Problem to work on: Start with the first line of the data and end with the line that holds "Return home (130, 305)"; write out each one exactly.

# # #

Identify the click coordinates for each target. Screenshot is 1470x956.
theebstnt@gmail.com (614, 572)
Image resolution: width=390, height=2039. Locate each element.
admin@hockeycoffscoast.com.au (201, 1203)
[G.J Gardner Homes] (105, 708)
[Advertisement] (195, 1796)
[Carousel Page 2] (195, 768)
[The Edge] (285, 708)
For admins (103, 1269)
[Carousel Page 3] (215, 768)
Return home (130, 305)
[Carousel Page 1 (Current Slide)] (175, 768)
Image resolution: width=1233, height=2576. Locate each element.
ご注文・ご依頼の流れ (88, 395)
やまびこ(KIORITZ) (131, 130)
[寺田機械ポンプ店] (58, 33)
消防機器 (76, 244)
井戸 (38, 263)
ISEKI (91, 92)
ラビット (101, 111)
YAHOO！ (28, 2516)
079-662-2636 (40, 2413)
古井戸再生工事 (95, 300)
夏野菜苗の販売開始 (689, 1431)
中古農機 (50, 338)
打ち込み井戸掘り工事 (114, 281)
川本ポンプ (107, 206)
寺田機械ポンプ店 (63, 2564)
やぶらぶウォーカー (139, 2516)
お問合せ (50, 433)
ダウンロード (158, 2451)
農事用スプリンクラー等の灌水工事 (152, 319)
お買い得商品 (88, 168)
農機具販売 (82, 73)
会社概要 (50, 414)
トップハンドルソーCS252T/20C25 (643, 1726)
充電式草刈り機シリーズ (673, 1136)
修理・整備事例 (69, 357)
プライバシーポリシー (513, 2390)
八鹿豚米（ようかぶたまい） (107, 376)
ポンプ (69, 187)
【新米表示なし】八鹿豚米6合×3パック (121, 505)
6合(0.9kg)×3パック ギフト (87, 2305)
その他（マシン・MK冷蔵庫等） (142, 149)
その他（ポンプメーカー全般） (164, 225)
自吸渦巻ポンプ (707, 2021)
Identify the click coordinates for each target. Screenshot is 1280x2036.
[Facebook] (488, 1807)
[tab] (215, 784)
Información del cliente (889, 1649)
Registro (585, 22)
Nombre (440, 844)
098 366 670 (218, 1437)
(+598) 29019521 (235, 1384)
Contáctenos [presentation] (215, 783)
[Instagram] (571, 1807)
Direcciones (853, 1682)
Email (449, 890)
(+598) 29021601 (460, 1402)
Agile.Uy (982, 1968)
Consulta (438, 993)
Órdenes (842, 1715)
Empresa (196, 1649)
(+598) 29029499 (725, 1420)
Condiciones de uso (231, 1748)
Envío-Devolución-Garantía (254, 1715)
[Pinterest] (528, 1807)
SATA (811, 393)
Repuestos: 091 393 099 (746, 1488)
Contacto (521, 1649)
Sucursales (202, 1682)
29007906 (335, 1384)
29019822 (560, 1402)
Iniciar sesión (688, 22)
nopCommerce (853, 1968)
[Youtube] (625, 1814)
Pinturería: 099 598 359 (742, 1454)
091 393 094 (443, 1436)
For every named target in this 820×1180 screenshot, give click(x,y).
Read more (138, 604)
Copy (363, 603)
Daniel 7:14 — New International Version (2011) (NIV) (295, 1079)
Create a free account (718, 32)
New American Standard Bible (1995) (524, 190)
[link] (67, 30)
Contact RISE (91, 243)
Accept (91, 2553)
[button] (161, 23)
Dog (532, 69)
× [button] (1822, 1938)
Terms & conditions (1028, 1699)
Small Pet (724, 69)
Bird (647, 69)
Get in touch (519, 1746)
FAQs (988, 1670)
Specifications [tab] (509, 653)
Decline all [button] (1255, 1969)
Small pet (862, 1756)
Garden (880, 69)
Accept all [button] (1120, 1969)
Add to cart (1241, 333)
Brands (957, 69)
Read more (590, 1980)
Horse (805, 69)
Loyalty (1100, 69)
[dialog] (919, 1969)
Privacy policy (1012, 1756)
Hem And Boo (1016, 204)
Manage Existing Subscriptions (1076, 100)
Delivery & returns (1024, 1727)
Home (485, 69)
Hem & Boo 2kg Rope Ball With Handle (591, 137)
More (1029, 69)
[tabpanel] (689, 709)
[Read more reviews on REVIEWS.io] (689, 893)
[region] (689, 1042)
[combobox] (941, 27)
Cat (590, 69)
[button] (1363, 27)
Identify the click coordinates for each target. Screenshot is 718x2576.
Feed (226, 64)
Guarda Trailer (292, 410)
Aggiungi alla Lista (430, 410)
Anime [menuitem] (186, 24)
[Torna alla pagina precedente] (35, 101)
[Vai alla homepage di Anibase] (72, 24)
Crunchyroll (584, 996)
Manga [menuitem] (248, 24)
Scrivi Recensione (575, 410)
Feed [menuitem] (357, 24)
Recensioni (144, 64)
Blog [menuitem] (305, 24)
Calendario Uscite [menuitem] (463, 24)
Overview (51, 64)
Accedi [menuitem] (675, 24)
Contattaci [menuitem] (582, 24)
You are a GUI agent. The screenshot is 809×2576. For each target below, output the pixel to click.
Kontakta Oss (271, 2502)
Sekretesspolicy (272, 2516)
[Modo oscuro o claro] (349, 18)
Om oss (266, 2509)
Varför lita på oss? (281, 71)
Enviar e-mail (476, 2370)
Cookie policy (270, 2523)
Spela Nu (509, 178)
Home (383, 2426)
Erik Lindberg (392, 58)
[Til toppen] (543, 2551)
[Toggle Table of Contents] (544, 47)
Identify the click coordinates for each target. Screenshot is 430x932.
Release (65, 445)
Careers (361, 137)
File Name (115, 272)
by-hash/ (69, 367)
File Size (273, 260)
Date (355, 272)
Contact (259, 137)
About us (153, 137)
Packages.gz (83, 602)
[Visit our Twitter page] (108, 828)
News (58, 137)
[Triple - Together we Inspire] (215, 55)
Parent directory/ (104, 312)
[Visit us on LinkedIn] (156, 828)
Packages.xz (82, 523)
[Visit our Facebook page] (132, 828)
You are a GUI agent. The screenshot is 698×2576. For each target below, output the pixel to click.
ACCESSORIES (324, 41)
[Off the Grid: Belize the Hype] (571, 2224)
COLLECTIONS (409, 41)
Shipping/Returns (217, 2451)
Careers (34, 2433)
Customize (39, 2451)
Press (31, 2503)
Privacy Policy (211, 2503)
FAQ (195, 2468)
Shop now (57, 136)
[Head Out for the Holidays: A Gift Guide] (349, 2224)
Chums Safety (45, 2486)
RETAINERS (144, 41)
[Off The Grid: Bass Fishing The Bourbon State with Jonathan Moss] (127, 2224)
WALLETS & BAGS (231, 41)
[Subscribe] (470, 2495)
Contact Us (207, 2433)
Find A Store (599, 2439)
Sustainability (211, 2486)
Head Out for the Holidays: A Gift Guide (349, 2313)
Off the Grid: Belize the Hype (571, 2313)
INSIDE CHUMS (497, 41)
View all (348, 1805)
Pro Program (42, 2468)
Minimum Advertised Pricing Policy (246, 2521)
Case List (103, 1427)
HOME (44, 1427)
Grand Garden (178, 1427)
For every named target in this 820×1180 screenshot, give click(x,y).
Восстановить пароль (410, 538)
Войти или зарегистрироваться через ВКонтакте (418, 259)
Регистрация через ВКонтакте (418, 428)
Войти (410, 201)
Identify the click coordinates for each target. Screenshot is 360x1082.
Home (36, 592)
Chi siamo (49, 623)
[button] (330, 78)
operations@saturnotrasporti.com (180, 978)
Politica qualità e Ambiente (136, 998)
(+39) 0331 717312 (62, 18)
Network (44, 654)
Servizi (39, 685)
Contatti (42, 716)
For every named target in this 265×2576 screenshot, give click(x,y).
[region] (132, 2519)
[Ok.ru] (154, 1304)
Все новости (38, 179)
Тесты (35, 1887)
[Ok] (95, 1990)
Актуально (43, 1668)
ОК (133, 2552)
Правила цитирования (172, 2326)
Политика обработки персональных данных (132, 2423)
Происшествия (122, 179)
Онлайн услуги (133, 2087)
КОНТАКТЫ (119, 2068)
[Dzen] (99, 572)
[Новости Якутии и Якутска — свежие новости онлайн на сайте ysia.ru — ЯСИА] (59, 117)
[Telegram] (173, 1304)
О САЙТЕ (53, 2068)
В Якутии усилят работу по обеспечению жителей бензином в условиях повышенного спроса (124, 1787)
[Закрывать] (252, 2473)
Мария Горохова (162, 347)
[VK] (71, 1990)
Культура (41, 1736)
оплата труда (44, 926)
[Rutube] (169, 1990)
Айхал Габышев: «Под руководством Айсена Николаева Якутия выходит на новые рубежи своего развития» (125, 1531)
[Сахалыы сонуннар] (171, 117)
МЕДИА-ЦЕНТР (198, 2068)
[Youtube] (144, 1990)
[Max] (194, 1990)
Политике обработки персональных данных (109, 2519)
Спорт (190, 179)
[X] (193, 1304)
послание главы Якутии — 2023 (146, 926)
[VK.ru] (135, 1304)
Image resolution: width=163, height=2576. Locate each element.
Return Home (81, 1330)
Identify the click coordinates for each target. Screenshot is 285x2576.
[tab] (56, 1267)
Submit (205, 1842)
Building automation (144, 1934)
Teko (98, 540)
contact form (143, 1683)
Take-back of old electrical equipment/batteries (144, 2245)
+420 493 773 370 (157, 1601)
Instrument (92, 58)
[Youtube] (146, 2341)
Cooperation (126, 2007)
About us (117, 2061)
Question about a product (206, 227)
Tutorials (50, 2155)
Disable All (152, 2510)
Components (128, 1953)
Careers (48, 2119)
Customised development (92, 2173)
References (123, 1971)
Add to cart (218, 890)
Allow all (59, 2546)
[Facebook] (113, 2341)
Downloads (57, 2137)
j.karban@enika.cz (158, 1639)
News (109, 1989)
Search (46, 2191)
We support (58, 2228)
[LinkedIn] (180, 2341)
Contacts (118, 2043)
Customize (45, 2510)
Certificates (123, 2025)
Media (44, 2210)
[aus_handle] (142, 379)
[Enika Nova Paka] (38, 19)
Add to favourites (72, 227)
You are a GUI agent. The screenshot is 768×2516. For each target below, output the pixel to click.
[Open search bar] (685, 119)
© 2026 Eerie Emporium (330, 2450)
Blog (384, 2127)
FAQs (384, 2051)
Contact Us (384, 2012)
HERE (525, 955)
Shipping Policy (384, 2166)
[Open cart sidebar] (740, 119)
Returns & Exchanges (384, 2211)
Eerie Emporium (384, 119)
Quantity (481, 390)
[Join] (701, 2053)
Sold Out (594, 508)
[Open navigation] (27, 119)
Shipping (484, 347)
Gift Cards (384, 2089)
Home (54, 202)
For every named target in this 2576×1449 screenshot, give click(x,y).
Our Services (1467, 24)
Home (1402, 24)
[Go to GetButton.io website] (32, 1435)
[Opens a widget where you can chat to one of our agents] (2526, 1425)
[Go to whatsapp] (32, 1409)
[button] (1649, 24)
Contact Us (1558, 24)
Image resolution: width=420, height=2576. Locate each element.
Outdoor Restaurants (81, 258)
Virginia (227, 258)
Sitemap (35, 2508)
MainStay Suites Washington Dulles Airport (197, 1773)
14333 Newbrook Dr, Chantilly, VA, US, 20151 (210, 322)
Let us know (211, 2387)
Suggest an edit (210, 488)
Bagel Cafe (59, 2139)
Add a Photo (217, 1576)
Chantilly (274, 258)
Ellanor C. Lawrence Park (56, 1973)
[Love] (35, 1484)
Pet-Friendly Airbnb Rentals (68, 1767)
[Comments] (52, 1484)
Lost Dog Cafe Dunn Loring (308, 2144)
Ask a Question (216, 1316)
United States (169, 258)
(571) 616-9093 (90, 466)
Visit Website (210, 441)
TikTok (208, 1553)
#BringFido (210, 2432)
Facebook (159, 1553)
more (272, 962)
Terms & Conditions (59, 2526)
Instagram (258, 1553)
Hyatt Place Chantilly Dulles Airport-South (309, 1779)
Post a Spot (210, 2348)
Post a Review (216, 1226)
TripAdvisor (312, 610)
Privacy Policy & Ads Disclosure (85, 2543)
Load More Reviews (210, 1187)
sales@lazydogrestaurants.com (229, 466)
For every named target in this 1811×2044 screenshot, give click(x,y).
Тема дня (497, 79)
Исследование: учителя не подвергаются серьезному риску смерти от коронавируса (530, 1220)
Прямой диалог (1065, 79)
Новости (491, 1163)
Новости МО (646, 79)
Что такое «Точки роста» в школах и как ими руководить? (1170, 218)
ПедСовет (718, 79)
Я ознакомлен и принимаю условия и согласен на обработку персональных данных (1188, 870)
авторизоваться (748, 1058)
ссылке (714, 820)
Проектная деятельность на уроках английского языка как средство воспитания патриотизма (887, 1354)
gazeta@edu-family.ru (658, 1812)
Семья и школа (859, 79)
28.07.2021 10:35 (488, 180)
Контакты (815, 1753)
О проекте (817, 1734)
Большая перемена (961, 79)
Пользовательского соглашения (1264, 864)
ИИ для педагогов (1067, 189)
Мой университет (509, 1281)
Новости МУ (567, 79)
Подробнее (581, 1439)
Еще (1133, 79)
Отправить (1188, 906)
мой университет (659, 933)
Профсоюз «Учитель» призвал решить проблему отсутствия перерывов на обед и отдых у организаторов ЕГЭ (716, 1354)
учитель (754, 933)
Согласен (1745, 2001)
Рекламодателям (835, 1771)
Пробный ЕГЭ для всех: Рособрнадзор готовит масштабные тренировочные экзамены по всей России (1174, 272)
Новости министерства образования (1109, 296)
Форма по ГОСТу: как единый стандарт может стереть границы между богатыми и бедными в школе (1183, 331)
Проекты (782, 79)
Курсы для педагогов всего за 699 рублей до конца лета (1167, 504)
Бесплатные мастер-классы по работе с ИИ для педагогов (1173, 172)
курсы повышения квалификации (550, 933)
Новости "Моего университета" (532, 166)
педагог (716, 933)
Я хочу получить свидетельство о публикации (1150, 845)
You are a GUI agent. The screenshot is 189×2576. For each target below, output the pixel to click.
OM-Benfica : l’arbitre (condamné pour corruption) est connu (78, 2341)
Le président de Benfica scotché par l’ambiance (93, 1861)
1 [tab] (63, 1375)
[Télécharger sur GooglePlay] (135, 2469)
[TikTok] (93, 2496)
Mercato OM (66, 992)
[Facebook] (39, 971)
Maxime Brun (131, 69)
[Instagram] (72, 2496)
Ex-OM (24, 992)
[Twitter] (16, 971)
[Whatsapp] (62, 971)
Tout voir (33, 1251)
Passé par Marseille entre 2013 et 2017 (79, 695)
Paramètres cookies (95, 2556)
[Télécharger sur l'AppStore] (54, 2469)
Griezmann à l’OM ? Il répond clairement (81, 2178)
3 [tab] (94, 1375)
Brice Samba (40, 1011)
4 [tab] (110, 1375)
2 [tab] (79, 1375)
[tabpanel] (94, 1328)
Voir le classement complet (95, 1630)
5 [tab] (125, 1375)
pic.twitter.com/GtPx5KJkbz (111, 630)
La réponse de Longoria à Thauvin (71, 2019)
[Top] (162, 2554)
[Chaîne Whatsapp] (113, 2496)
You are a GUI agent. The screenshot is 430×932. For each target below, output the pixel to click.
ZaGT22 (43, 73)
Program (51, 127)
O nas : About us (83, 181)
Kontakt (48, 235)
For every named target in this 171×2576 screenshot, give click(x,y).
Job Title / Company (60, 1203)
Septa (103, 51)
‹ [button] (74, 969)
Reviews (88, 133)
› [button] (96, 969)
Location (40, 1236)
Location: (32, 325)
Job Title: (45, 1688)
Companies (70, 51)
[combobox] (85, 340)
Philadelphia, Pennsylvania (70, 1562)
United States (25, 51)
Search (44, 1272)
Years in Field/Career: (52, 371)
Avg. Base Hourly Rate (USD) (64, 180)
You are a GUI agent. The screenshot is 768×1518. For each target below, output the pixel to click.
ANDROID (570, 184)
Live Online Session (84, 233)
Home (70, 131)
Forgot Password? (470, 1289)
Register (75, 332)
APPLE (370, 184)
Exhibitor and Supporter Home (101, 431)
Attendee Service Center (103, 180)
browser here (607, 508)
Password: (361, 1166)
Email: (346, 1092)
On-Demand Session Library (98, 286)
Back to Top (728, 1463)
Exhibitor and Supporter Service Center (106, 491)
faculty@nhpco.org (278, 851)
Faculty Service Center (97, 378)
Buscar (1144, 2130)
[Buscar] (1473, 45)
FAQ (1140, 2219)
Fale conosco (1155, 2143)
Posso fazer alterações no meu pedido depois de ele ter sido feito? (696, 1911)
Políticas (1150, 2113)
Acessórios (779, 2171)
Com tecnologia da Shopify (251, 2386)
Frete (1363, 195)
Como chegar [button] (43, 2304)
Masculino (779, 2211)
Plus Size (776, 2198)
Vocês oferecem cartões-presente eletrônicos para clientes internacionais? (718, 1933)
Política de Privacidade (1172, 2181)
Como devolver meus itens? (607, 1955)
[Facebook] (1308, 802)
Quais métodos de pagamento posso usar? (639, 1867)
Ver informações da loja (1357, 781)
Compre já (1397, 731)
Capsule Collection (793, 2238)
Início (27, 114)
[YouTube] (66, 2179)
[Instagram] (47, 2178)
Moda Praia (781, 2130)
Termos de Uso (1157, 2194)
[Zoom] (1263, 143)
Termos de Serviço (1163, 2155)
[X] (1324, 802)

# # #

Solution to the exercise:
Identify the click coordinates for each target. Screenshot is 1470x956.
theebstnt@gmail.com (614, 572)
Image resolution: width=390, height=2039. Locate each element.
admin@hockeycoffscoast.com.au (201, 1203)
[G.J Gardner Homes] (105, 708)
[Advertisement] (195, 1796)
[Carousel Page 2] (195, 768)
[The Edge] (285, 708)
For admins (103, 1269)
[Carousel Page 3] (215, 768)
Return home (130, 305)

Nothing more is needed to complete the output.